Menurut data Ookla per September 2023, kecepatan internet Starlink bisa mencapai 122 Mbps di Swiss. Kecepatan internet satelit milik Elon Musk ini berbeda-beda di setiap wilayah.
Oleh karena itu, Ririek menyampaikan bahwa segmen pasar Starlink yakni yang membutuhkan kecepatan internet di atas 100 Mbps. Sementara itu, Satelit Merah Putih 2 milik Telkom menyasar pelanggan yang berminat pada kecepatan internet di bahwa 100 Mbps dengan harga yang lebih murah.
“Jadi Starlink itu lebih cepat secara umum, tapi lebih mahal,” ujar dia. “Nah yang level berikutnya itu Satelit Merah Putih. Jadi tergantung pelanggan mau yang mana?”

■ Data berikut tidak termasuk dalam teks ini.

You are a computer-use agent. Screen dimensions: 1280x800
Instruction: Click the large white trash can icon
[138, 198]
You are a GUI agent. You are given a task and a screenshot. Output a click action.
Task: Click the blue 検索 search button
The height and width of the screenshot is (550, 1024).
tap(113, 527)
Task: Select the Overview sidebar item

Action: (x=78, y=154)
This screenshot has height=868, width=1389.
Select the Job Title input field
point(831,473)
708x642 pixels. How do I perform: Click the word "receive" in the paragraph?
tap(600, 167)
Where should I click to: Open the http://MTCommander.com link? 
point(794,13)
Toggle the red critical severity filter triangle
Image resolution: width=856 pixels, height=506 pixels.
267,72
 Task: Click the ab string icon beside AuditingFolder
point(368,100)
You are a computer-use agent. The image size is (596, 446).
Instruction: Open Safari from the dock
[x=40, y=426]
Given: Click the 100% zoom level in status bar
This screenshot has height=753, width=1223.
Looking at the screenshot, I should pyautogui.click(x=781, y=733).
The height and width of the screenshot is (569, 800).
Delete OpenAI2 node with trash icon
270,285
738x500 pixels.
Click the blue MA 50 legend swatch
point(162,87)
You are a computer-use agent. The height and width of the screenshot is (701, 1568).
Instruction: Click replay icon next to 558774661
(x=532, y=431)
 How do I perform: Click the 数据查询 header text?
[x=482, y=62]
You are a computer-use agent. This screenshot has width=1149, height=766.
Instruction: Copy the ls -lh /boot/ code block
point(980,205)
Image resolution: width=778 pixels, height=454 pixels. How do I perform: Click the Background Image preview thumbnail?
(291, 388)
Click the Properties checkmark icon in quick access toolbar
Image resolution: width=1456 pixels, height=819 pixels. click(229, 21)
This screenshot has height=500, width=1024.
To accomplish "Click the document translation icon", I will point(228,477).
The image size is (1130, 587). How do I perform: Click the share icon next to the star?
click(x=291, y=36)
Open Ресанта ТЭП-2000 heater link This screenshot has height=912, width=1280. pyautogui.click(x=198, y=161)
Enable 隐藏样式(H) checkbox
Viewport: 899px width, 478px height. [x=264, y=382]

Satelit Merah Putih 2 merupakan satelit ke-11 sekaligus pertama miliki Telkom Group yang menggunakan teknologi High Throughput Satellite alias HTS, yang juga dikenal dengan broadband satelit.
Direktur Utama Telkomsat Lukman Hakim Abd Rauf menjelaskan, teknologi HTS merupakan teknologi dengan desain cakupan area di bumi yang berukuran kecil namun banyak alias multi-spots beam. Dengan begitu, satelit ini mampu menghasilkan kekuatan pancar satelit yang besar di suatu area yang dilingkupi beam.
Kekuatan pancar satelit itu identik dengan besaran data yang mampu dikirim satelit ke lokasi tersebut.
“Satelit broadband ini memungkinkan sumber daya frekuensi yang dapat digunakan berulang alias frequency reusable, sehingga berpotensi menaikkan jumlah kapasitas yang dimiliki satelit HTS,” kata Lukman.
Lukman menjelaskan, secara desain coverage, Satelit Merah Putih 2 akan menjangkau seluruh wilayah Indonesia. Posisi letak satelit ini akan berada di atas Pulau Kalimantan.
Satelit Starlink juga akan berada di Ibu Kota Nusantara yang berada di Kalimantan.
“Dalam konteks koordinasi satelit dan dalam konteks demand yang kami sasar, kami batasi sampai dengan wilayah indonesia,” kata Lukman.
Sebagai negara di kawasan khatulistiwa yang memiliki curah hujan tinggi, satelit ini diharapkan dapat menjadi satelit HTS atau broadband satellite paling andal (reliable) di Indonesia. Hal ini dikarenakan kombinasi kedua frekuensi yang dimiliki di mana frekuensi C-Band adalah frekuensi yang memiliki performa paling baik terhadap curah hujan.
Dengan kapasitas hingga 32Gbps, Satelit Merah Putih 2 membawa transponder aktif frekuensi C-band dan Ku-band, yang akan menjangkau seluruh area Indonesia.
Sementara itu, sambungan internet satelit LEO menggunakan frekuensi radio gelombang mikro, yang merambat dalam garis lurus sehingga tidak dapat bergerak melalui benda padat.
“Dengan demikian, sinyal secara teoritis dapat diblokir oleh rumah atau pepohonan,” demikian isi laporan Starlink Insider.
Dalam kasus Starlink, satelitnya beroperasi pada pita Ku (12 – 18 GHz), pita Ka (27 – 40 GHz), dan pita V (40 – 75 GHz). Semakin tinggi frekuensi sinyal yang diberikan, semakin buruk kecenderungan sinyal ini jika terjadi gangguan alam seperti hujan.
Misalnya, molekul air di udara dapat mengganggu gelombang radio, sehingga menurunkan latensi dan berpotensi menyebabkan gangguan lebih lanjut.
Oleh karena itu, performa Starlink akan sangat bergantung pada jenis kondisi cuaca memengaruhi lingkungan sekitar satelit.